Kebijakan ini diambil berdasarkan hasil verifikasi lapangan terhadap 2.500 sasaran. Dari angka ini ada sekitar 900 sasaran tidak tepat.
‘’Ini sesuai hasil pendataan dari Agen Gotong Royong dan sudah diverifikasi pemerintah. 1.600 sasaran sendiri sudah tepat,’’ terangnya.
Baca Juga: Kartu KSB Maju Resmi Dilaunching, Semua Kepala Keluarga Miliki Rekening di Bank NTB Syariah
Pemerintah saat ini menetapkan lima pola intervensi berupa bantuan.
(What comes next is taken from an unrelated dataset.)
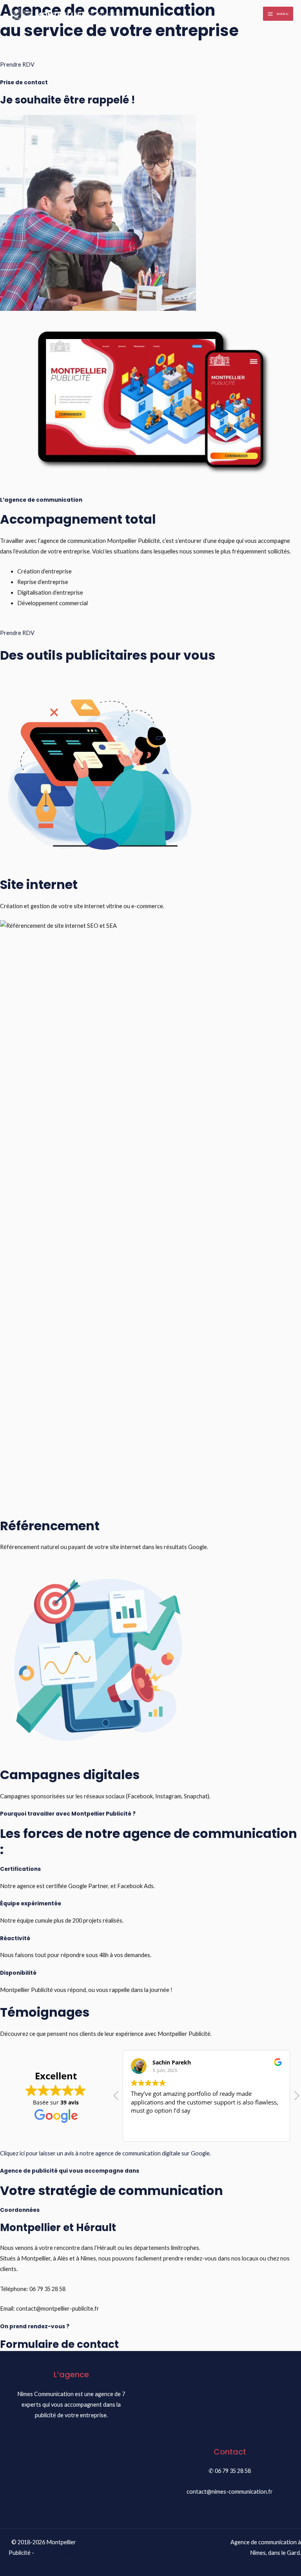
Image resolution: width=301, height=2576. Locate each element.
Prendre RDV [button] (17, 64)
Lima skema bantuan yang diberikan, di antaranya bagi warga pemilik rumah rusak berat akan diberikan bantuan perbaikan (rehab rumah,red).
‘’Hasil pendataan ada sekitar 114 rumah rusak berat, selain mendapatkan bantuan perbaikan rumah ada juga program lain diberikan,’’ janjinya.
Dengan kata lain, 114 warga miskin ini, selain mendapatkan bantuan perbaikan rumah juga bisa mendapatkan satu dari empat bantuan program Kartu Sumbawa Barat Maju.
Baca Juga: Fraksi PAN DPRD KSB Lapor ke Pemprov NTB Soal Cacat Prosedural Penyusunan Raperda RPJMD
Sementara 1.500 orang akan mendapatkan bantuan disesuaikan dengan aktifitas atau kegiatan usaha masing-masing seperti pedagang bakulan, kios, pertukangan, laundry dan lain sebagainya.
‘’Bantuan lain juga berupa pertanian, peternakan dan perikanan. Nantinya diberikan September dan mengikuti instrumen Kartu Sumbawa Barat maju,’’ katanya lagi.
Bupati menegaskan, penyelenggaraan Kartu Sumbawa Barat maju bagi warga KSB bertujuan menurunkan angka kemiskinan pada tahun 2025.
‘’Sering kali saya sampaikan, baik di forum yasinan ini atau kegiatan lain pemerintah saya selalu menegaskan penurunan angka kemiskinan di KSB harus tercapai di tahun 2025 ini,’’ katanya.
Sebelumnya, Pemda KSB telah memberikan memberikan tanggung jawab agar AGR sama-sama bertanggungjawab menurunkan angka kemiskinan.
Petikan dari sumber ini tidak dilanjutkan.